EXCERPTED PASSAGE:

==================================================

[vox-tech] Linux's Vulnerability to E-mail Viruses

vox-tech@lists.lugod.org vox-tech@lists.lugod.org
Thu, 25 Apr 2002 01:21:21 -0400


On Wed, Apr 24, 2002 at 10:00:56PM -0700, Micah Cowan wrote:
> On Wed, 2002-04-24 at 21:21, Richard S. Crawford wrote:
> > I'm operating under the assumption that while viruses for Linux that
> > spread like Windows viruses are very rare, there are still some out
> > there.
> > 
> > So, given that, what level of vigilance is necessary against incoming
> > viruses in a Linux system?
> 
> ...Linux has no problems of this sort, for the simple reason that nobody
> has been stupid enough to write mail clients which are capable of
> automatically running executables.

  I'm not sure I agree about open-software developers 'not being stupid
enough to automatically run executables'... from the angle of most 
open-software programs have a few buffer overrun bugs and depending
on exactly how the overrun is arranged many of these are as good as
"execute the following machine instructions for me please", when in the
hands of someone intimately familiar with the target environment.


  There have been a number of bugs in mail handling components which 
translate to automatic stack overflows in the the system.  Bugs in
fetchmail, procmail, and mutt all come to mind.  Although I don't think
any proof of concept demos where created.

  There are also some very user friendly email clients which, may not
ship with the option on but, can be asked to automatically open
files of certain mime-types with a specific program.  If the processing
program (like xpdf, mozilla, etc) has *ANY* stack overflow from input
file style bugs this would also provide an automatic method into
the machine for users of those clients.

  Until all programming switches to a languages or environments which
remove overrun possibilities there will always be a risk.

==================================================

PROBLEM 1: Name every mail handling component that the mailing-list post says has had bugs.
PROBLEM 2: Starting at the words "There have been" and stopping after "always be a risk.", please copy that stretch of the mailing-list post word for word.

==================================================

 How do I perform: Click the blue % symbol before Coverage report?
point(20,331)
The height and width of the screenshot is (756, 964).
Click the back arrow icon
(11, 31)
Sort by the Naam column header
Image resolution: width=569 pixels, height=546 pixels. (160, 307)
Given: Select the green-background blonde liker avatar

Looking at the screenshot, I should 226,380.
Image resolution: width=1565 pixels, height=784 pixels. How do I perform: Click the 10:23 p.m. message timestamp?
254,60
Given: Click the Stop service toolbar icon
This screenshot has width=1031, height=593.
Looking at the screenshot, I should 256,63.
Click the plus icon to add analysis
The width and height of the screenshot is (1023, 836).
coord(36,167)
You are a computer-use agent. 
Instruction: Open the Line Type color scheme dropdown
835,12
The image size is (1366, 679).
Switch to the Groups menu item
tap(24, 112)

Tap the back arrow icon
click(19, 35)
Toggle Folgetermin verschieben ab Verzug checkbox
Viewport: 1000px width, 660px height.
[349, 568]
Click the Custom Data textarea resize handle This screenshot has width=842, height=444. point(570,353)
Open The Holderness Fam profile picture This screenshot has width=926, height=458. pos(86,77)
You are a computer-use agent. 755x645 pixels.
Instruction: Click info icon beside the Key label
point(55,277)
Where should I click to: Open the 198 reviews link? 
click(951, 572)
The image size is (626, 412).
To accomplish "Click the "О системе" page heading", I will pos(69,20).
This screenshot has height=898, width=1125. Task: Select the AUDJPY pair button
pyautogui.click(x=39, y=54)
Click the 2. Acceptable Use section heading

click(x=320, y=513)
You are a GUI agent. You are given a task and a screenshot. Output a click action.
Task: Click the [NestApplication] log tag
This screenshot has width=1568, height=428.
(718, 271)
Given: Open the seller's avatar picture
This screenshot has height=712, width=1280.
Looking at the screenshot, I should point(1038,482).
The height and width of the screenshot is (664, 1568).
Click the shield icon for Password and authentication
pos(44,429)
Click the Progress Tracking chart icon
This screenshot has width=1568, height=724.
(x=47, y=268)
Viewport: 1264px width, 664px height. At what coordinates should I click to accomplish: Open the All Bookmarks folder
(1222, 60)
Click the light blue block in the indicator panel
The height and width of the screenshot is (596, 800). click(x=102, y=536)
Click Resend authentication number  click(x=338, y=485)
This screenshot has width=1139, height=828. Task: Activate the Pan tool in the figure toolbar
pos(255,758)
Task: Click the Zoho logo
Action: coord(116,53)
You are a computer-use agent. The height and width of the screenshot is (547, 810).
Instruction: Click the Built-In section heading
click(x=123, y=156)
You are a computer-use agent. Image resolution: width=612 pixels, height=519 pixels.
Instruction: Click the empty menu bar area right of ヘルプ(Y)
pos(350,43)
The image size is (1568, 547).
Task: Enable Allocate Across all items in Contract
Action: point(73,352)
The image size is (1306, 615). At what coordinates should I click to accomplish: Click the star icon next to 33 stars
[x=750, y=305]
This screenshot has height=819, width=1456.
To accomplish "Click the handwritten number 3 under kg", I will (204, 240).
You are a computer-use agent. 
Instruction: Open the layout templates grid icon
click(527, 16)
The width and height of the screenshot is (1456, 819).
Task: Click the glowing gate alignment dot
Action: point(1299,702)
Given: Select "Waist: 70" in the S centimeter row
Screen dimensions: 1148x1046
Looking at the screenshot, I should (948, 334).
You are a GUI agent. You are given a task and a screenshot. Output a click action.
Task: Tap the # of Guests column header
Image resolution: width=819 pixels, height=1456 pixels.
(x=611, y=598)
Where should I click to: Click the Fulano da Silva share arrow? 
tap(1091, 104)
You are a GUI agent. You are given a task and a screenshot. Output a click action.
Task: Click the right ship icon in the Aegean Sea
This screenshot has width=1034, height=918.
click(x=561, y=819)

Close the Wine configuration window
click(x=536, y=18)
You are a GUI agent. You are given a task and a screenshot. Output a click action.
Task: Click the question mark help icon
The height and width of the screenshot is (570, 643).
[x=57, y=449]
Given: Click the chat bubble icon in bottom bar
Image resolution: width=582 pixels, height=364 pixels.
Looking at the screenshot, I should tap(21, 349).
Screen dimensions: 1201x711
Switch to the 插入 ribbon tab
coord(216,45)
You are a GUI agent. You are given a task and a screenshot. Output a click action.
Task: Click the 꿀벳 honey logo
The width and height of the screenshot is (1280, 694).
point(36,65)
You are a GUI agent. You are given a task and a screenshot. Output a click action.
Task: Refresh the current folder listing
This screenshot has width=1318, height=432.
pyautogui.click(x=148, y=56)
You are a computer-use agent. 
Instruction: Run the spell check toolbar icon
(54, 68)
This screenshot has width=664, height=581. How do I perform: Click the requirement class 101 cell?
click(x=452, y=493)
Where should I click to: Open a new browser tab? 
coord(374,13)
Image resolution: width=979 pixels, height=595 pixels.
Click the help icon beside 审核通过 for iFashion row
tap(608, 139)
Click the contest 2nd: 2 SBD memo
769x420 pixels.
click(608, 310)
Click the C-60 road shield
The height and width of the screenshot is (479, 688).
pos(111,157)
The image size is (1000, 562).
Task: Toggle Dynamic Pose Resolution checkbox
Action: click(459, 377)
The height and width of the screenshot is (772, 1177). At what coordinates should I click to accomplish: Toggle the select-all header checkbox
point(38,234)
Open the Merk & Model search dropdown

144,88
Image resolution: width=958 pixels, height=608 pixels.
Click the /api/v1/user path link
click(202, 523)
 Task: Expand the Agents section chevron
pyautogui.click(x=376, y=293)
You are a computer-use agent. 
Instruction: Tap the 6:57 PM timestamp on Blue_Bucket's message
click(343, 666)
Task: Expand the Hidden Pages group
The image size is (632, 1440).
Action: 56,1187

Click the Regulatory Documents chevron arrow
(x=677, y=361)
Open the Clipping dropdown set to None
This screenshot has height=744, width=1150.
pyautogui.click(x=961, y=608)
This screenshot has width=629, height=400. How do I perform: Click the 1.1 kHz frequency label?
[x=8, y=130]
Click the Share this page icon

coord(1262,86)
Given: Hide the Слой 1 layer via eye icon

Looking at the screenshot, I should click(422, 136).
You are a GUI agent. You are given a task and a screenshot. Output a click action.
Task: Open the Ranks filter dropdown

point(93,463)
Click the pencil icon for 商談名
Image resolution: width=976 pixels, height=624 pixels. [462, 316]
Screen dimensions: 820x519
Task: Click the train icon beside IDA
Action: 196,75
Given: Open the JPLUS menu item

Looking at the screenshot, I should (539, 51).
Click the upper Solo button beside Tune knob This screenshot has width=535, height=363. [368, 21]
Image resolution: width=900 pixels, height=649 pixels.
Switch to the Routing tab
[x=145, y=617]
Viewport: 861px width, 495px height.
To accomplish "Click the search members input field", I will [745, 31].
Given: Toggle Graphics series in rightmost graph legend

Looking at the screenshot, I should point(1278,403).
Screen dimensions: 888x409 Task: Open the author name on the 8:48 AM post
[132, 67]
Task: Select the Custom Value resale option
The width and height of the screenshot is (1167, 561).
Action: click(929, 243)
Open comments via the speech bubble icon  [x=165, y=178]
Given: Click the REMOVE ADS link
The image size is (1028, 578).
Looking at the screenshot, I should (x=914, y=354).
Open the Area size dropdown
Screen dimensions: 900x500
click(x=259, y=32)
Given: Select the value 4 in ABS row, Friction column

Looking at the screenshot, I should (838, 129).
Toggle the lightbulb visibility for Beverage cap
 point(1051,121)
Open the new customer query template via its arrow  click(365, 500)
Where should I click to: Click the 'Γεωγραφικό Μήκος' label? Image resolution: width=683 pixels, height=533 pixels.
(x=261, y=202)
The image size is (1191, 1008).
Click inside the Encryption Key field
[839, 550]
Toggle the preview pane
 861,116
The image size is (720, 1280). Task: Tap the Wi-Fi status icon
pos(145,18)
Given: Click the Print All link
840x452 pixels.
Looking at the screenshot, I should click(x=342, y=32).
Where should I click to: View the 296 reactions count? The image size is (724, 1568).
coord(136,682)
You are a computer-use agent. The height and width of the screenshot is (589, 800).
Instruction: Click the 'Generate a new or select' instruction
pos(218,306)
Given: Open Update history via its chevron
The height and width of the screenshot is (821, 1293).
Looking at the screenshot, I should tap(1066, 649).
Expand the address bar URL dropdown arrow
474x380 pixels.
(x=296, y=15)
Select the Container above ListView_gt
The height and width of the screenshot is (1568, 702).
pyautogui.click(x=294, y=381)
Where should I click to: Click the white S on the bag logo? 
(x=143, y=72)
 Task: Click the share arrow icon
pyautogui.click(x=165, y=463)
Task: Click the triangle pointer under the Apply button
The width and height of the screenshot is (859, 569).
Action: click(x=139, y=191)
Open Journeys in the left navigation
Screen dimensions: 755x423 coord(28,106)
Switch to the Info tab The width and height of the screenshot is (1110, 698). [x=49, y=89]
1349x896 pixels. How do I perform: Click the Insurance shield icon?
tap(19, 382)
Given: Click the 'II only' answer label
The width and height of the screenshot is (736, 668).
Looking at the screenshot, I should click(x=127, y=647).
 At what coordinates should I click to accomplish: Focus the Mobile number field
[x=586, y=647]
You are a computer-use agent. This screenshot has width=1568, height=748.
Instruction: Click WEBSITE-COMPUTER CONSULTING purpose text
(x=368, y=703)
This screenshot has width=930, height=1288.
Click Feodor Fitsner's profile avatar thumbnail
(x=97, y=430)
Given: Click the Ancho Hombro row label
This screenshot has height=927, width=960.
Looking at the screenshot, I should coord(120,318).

==================================================

ANSWER BOX 1: fetchmail, procmail, mutt

ANSWER BOX 2:
There have been a number of bugs in mail handling components which 
translate to automatic stack overflows in the the system.  Bugs in
fetchmail, procmail, and mutt all come to mind.  Although I don't think
any proof of concept demos where created.

  There are also some very user friendly email clients which, may not
ship with the option on but, can be asked to automatically open
files of certain mime-types with a specific program.  If the processing
program (like xpdf, mozilla, etc) has *ANY* stack overflow from input
file style bugs this would also provide an automatic method into
the machine for users of those clients.

  Until all programming switches to a languages or environments which
remove overrun possibilities there will always be a risk.